Developing these kinds of malleable energy devices will help existing wearable technologies, such as smart watches, become more flexible, comfortable, and reliable.
But Changyong Cao, director of the Soft Machines and Electronics Laboratory at Michigan State University, is also envisioning new possibilities.
For example, he’s working toward smart textiles to monitor athletes’ vital signs during games, electronic skins to restore some sense of touch for people using prosthetics, and smart implants that can track patients’ health while helping support it.
“For implantable devices, you need electronics that can be integrated with soft tissue and accommodate the motion of the body,” says Cao, an assistant professor in the School of Packaging and the mechanical engineering and electrical and computer engineering departments.
His team also is working on what he calls “plant wearables,” which are sensors for crops that can stretch and bend as the plants grow and move.
“Plants change their orientation and shape over 24 hours’ time, even without wind or environment variation,” Cao says.
“It’s very surprising and interesting, so we are eager to develop sensors that can accommodate the varying growth conditions.”
To power these devices, Cao and his colleagues are creating harvesters, electronic devices that convert the energy of motion into electricity.
For example, this summer Cao led a team that built sensors to detect forest fires that could be powered by the wind. Such sensors would let rangers monitor large swathes of forests without having to replace or recharge batteries.
A key ingredient in those energy-harvesting circuits is a component known as a supercapacitor, which uses electrochemistry to charge and discharge like batteries, but much faster.
Cao’s team has developed a method to create supercapacitors that can stretch to new limits without compromising their electrochemical performance.
The method is a type of so-called 4D printing, or the creation of 3D structures that change over time.
The team used an aerosol jet printer to directly deposit a specially formulated ink onto a stretchable polymer substrate, much like an inkjet printer distributes ink on paper. These printed materials form the basis of the stretchy supercapacitors thanks to two innovations.
First, the ink features a blend of conductive carbon materials to meet the team’s desired electrochemical and mechanical properties. It contains both nanoscopic tubules of carbon and vanishingly thin sheets of carbon, known as reduced graphene oxide.
“Carbon nanotubes have lower electrochemical performance than graphene, but graphene doesn’t have good solubility in our ink solvent, making it difficult to form a stable ink,” Cao says.
“Combining them together with conducting polymer additive gave us the best of both worlds, good adhesion strength, mechanical robustness, superior conductivity as well as printing compatibility.”
The second innovation is a form of scientific origami. The researchers knew if they could make their ink dry into a wrinkled pattern, almost like an accordion, that would help it remain stretchy over its lifetime.

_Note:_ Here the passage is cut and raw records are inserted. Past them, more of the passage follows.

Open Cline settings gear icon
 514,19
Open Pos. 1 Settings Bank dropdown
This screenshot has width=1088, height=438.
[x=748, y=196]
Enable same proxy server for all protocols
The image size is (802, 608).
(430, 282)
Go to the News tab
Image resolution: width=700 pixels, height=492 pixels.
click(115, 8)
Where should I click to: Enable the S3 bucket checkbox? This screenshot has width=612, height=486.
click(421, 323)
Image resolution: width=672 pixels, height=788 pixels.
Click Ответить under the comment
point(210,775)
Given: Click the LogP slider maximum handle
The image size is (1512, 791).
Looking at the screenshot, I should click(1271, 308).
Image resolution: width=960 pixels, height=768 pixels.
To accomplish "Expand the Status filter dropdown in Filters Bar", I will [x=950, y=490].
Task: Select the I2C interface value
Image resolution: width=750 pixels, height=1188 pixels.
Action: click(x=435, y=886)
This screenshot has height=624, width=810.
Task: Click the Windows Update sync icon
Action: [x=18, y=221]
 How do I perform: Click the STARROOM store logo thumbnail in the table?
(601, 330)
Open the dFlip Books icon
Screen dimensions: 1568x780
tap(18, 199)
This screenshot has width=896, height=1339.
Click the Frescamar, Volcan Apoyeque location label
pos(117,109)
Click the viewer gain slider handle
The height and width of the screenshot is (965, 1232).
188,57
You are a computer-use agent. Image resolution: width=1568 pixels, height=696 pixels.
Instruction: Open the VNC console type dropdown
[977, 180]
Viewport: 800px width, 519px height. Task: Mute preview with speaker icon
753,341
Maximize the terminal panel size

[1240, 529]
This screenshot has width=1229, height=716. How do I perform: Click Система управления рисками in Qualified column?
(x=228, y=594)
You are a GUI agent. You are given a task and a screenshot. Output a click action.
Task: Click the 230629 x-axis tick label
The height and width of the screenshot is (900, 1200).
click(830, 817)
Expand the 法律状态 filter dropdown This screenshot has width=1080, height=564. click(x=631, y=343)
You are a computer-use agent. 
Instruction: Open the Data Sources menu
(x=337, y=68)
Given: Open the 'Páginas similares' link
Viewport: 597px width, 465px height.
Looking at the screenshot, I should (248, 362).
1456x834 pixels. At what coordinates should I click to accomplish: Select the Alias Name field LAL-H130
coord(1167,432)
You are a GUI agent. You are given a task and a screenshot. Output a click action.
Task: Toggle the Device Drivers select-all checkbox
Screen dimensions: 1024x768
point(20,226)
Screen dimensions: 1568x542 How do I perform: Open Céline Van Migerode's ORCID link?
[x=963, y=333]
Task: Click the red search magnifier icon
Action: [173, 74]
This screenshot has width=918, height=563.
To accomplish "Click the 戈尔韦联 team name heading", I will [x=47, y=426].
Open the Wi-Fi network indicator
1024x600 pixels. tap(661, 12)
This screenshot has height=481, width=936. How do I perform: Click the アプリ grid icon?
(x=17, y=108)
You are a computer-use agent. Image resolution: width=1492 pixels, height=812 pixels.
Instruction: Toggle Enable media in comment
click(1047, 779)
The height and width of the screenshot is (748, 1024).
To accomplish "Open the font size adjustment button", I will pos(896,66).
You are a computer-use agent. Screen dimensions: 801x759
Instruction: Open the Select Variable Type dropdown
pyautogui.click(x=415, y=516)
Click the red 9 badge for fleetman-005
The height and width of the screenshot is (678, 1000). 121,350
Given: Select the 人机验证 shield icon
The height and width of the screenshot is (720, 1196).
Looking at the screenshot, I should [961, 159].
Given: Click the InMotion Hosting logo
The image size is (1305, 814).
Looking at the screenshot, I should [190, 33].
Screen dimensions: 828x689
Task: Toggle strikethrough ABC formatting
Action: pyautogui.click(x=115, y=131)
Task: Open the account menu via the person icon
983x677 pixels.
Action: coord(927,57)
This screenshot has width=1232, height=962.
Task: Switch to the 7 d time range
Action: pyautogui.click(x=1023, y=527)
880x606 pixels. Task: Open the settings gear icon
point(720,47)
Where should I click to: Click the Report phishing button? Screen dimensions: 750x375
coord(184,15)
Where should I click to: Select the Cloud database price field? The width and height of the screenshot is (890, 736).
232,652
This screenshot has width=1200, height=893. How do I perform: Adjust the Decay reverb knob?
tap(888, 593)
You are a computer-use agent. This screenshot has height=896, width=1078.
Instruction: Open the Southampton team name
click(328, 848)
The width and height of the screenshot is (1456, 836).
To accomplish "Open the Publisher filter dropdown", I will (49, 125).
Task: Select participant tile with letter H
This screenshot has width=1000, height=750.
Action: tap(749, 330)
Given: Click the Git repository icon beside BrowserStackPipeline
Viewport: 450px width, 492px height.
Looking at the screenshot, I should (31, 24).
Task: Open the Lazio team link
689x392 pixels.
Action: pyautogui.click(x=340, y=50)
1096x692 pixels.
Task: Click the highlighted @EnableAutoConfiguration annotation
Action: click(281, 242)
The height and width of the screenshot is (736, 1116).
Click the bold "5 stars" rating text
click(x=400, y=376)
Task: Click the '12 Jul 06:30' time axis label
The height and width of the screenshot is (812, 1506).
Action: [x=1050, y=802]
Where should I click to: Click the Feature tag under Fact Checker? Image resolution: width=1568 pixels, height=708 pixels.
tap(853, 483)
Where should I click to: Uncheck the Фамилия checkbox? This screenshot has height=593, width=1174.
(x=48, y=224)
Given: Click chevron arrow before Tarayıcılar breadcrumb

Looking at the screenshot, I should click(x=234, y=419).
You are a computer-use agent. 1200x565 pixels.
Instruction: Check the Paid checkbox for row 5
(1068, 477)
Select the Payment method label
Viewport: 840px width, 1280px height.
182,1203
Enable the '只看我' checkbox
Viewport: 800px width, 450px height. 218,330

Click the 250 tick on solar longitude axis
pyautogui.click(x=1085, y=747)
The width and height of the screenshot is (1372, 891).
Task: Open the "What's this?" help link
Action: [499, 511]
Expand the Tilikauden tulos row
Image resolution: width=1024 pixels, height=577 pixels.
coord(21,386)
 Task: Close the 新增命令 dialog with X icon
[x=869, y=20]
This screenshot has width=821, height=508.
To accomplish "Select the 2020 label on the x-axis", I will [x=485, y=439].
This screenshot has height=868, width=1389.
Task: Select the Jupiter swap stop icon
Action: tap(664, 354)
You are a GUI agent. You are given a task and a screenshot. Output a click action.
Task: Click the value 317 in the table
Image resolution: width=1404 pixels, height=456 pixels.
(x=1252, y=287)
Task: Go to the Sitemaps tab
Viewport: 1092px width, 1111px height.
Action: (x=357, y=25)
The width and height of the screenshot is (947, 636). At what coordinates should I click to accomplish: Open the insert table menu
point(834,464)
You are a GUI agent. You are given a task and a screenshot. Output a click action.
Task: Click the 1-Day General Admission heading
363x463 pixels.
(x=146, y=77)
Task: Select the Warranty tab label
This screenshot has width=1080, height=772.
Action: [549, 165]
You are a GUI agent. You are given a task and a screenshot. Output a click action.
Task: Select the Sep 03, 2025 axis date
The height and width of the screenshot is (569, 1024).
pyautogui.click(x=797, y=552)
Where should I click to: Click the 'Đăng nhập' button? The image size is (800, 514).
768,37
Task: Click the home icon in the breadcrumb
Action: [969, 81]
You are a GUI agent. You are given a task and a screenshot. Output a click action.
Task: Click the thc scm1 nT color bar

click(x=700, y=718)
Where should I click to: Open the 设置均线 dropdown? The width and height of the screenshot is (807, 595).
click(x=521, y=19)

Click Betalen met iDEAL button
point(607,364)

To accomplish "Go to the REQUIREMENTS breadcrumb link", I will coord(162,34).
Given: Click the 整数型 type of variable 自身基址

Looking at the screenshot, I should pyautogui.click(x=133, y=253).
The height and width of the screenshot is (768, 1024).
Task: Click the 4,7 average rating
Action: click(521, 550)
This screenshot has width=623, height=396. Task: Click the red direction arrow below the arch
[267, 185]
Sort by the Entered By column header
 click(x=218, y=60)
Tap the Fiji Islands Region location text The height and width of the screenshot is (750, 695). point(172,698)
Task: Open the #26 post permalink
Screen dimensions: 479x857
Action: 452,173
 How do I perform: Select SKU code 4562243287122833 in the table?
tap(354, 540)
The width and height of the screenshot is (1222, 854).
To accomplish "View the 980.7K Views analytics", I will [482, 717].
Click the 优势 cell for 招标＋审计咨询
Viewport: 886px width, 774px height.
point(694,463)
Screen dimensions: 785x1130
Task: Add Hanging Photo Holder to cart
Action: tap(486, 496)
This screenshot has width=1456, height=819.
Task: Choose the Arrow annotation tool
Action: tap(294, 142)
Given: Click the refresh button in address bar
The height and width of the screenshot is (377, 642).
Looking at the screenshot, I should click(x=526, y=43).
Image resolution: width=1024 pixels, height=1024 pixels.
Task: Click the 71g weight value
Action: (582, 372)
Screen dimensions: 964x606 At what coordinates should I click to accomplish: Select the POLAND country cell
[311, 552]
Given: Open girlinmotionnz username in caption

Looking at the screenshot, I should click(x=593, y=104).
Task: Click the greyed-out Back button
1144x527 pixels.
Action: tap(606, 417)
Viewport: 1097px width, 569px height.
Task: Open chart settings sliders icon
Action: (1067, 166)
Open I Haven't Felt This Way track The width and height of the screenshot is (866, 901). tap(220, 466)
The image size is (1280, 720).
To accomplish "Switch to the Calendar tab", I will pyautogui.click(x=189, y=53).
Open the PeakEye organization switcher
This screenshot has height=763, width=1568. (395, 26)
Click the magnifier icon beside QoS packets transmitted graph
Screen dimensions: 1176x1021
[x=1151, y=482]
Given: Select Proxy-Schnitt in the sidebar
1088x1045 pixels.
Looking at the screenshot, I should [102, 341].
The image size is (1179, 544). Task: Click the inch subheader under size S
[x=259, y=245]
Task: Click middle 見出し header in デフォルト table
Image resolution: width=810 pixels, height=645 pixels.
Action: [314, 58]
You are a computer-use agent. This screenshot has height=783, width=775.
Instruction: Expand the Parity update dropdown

To achieve this pattern automatically, they stretched out their polymer substrate and printed their custom ink onto it.
When the inks cured at the right conditions, the researchers released the base and let it relax back to its initial shape, and it essentially folded the printed films into the expected pattern.
“We’re introducing what may be a better process to fabricate a self-powered system that is easy to stretch,” Cao says. “We’ve demonstrated the materials, the process, and how to integrate it.”
The team reports its work in Advanced Materials Technologies. Additional researchers from Michigan State, Duke University, and Oak Ridge National Laboratory contributed to the work.
Support for the work came, in part, from the National Science Foundation and the US Department of Agriculture, National Institute of Food and Agriculture.